Special To The Japan Times

While the Oricon charts tend to look more or less the same (perhaps a little worse) year in year out, the indie scene remains a haven of small delights, with new discoveries constantly cropping up to brighten your day. Here are five discoveries from 2013 that would be well worth keeping an eye out for next year:

DYGL

Jangly guitar pop proliferated the indie scene in 2013, with excellent releases from Osaka’s Wallflower, Fukuoka’s Hearsays (see below) and Kyoto’s Homecomings.
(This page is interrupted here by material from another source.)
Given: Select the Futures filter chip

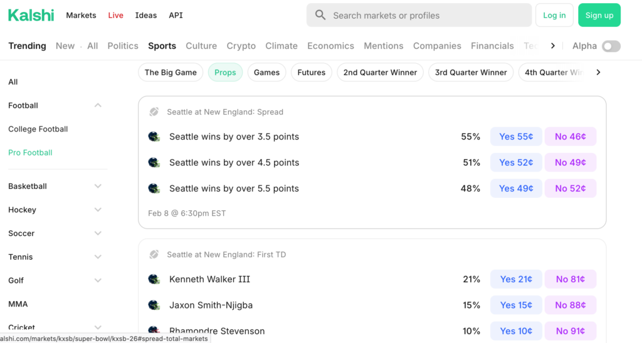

Tokyo’s finest proponents of the form were DYGL (pronounced “Day-Glo”), whose passionate, energetic, raw performances blew minds and broke hearts wherever they played.

Sayuu

This Yokohama-based duo made a name for itself by confusing and beguiling audiences in equal measure with its stop-start onstage dynamics and bone-dry sense of humor that recalls an even more stripped down version of early Cardiacs in its combination of punk aesthetics and offbeat prog/psych whimsy. Probably the most original new band of the year.

Hearsays

Hearsays are another jangly, melodic guitar band, and one of numerous top-notch 2013 releases from Fukuoka indiepop label Dead Funny Records. Hearsays are sweeter and more low-key than DYGL, reminiscent of cult Australian twee-popsters Frente! and artists from 1980s Bristol label Sarah Records. The song “Blind” off March’s “A Little Bird Told Me” mini-album is sublime.

Group A

This industrial noise duo made a reputation for itself by performing semi-nude and painting each other’s bodies onstage, but with its sophomore album, “Initiation,” Group A revealed itself as a serious musical proposition beyond the theatrics, incorporating influences from German new wave and British experimental weirdniks Throbbing Gristle, as well as a refreshingly imaginative and conceptual approach of their own. The band is satisfyingly brutal live.

Compact Club

Taking the synth-based new wave songwriting style of P-Model or Devo and playing it with the feedback squalls and ferocious guitar noise of Friction or Teenage Jesus and the Jerks, Compact Club overcomes its retro influences with the sheer immediacy of its performances and a frontwoman with the easy, unaffected charisma to hold together the relentlessly fizzing energy of her bandmates into something coherent and still fundamentally pop. [I.M.]